── DATA LISTING ──

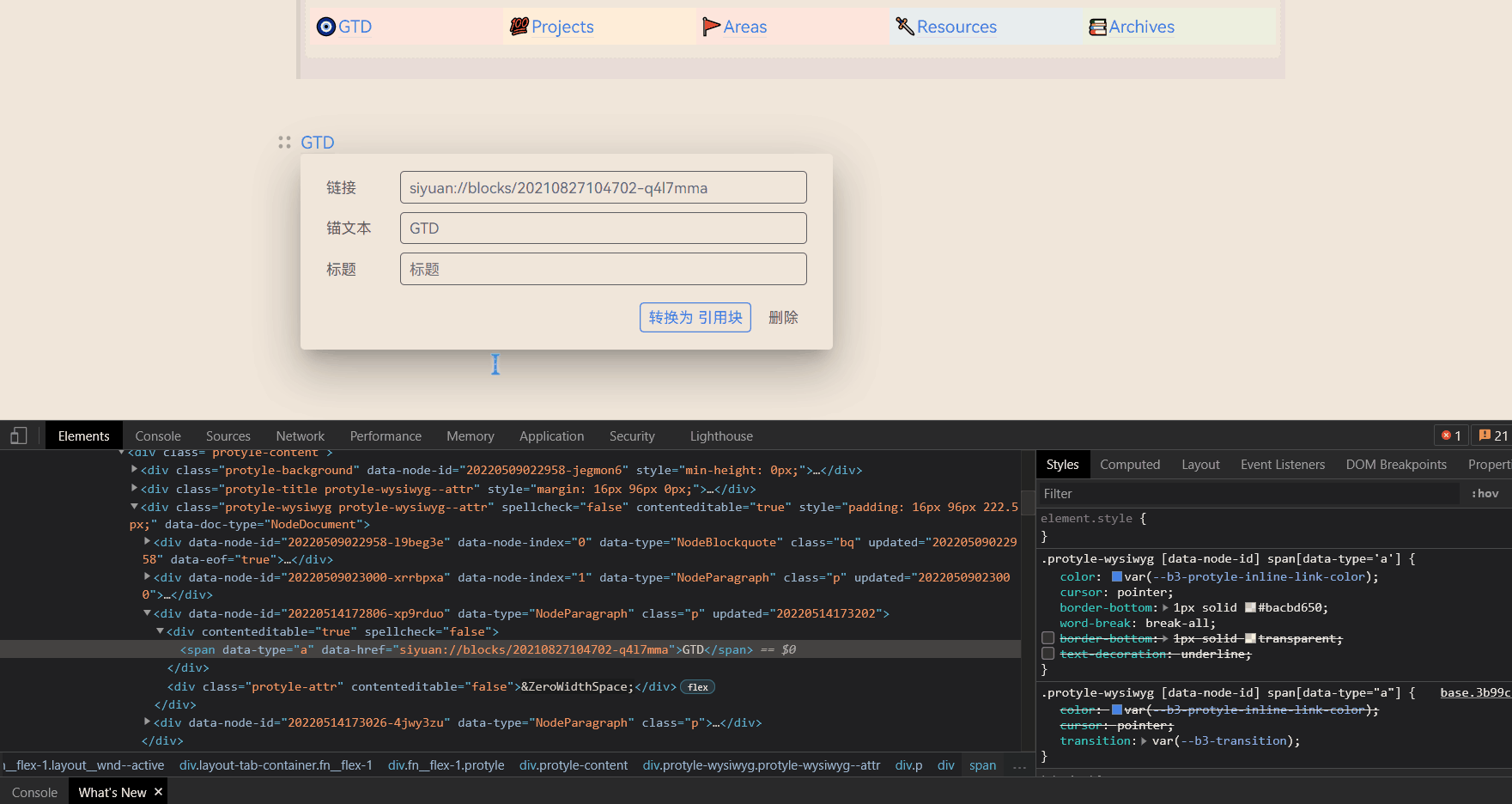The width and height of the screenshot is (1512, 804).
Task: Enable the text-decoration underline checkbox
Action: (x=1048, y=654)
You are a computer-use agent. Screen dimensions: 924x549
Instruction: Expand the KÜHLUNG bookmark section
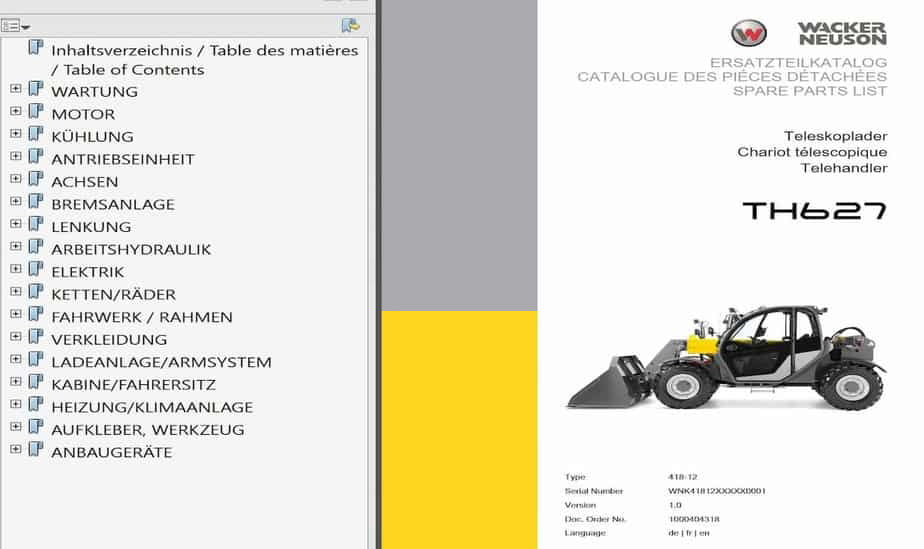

───

* [THE TASK]: Once the line containing "You are a computer-use" is found, write it out exactly along with every line after it through the end of the listing, excluding pictures.

* [TASK RESULT]:
You are a computer-use agent. Screen dimensions: 924x549
Instruction: Expand the KÜHLUNG bookmark section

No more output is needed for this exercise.